SOURCE DOCUMENT:
>>

The female reproductive organ is the ovary. It is located at the base of the pistil. The ovary contains ovules. Once the ovules are fertilized, an embryo can develop and form the seeds that will be found inside the tomato fruit.
- Pollination: This is a process where pollen, from the anthers, is placed onto the stigma. This can be done by the wind, called wind pollination, or by insect pollinators through buzz pollination.
Buzz pollination occurs when an insect pollinator, like a bee, lands on a flower and vibrates its flight muscles. This can shake pollen loose from the anther. Some of these pollen grains may land in other flowers, resulting in pollination.
- Fertilization: This process is when male reproductive cells from the pollen and female reproductive cells from the ovule combine. This is like when sperm and egg cells combine in animals. In plants, these cells are called gametes Two gametes come together in the ovary and develop into a seed. The seed contains the embryo, endosperm, and seed coat Once the seeds are formed, the tomato life cycle can begin all over again.
Did you know?
Not all insects can buzz-pollinate. For example, bumblebees can pollinate tomato flowers, but honeybees can't. Honeybees also don't visit tomato flowers because they have no nectar to feed on.
Fruit or Vegetable?
Is tomato a fruit or a vegetable? In cooking, tomato is considered a vegetable mostly because it is not sweet and not usually used in desserts. But in botany, tomato is a fruit. Fruit is defined as a part of a plant that develops from a flower’s ovary and has seeds. Since a tomato develops from its flower’s ovary and it has seeds inside, it is a fruit.
Angiosperm: Flowering plant.
Anther: The part of the stamen where pollen is produced.
Buzz Pollination: A process where some insects land on flowers and shake pollen off of stamens by contracting their flight muscles causing vibrations.
Cotyledon: The part of an embryonic plant that will become the first leaves. These are also known as seed leaves.
Embryo: The tiny, immature plant inside a seed.
Endosperm: The part of a seed that stores food to be used by the embryo during germination.
Fertilization: The process when two gametes come together and develop into a seed.
Gametes: Cells that can fuse together during sexual reproduction. Each cell contains half the genetic information for the new plant. In flowering plants, the male gamete is in the pollen and the female gamete is in the ovule.

<<

WHAT IS BEING ASKED:
Extend the text on tomato flowers and reproduction, picking up right after its last glossary entry on gametes. The listing that follows comes from a different source than the text about tomato reproduction.

INFORMATION SUPPLIED:

>>

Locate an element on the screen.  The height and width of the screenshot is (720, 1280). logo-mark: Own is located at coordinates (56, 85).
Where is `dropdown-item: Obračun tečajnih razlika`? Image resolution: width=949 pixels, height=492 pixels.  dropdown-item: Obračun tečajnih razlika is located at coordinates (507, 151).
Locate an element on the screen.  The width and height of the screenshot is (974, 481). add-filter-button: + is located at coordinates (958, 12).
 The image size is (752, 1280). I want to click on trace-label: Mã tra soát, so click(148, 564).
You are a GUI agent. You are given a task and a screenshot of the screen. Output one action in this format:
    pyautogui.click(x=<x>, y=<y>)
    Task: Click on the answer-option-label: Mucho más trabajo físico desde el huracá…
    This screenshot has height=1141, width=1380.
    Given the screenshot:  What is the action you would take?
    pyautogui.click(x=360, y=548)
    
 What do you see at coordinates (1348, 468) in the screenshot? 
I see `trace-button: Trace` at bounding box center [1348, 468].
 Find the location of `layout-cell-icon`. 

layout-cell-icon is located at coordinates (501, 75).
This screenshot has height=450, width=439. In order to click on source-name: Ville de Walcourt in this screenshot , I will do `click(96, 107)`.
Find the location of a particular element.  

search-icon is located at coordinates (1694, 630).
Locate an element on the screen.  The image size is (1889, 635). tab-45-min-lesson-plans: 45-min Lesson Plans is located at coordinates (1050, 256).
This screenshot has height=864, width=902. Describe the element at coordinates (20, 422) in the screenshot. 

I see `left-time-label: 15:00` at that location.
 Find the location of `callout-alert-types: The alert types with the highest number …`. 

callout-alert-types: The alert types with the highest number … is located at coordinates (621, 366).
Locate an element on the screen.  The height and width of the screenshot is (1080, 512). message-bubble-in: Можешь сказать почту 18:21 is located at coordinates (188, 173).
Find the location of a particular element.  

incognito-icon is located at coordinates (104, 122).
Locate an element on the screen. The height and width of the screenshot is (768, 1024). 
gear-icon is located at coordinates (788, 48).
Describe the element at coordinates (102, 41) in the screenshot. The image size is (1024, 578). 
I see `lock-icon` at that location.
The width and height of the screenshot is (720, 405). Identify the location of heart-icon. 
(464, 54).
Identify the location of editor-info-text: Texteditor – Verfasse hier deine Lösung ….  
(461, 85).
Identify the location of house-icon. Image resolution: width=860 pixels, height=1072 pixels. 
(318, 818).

<<

RESULT OF THE TASK:
Germination: The process of a plant starting to grow from a seed. This usually happens after a period of dormancy. Good environmental conditions are important to start germination.
Filament: The part of the stamen that supports the anther.
Ovary: The part of the pistil that contains the ovules.
Ovule: A structure located within the female ovary. It contains female genetic information and can develop into a seed after fertilization.
Pedicel: The stem that attaches a flower to the main plant.
Petal: This is the part of the flower that attracts insect pollinators. In tomato flowers, the petals usually are yellow in colour.
Pistil: The female part of the flower. It is made up of the stigma, style, ovary and the ovules, which contain the female genetic information.
Pollen: Pollen contains the male genetic information. It is found on the anther at the top of the filament, which is part of the stamen.
Radicle: The part of an embryo that will become the root.
Seed Coat: The protective covering of a seed.
Seedling: The young plant that develops from a seed.
Sepal: This green part of the flower protects the bud before it opens.
Sexual Reproduction: In plants, this sort of reproduction happens when male pollen is deposited on female plant organs to produce seeds.
Stamen: This is the male part of the flower. It is made up of the filament and the anther, which is covered in pollen.
Stigma: This is where the pollen is deposited to allow fertilization. It is part of the pistil, the female reproductive organ, and is at the top of the style, above the ovary.
Style: The part of the pistil above the ovary and below the stigma.
Wind Pollination: A process where flowers are pollinated with the help of wind.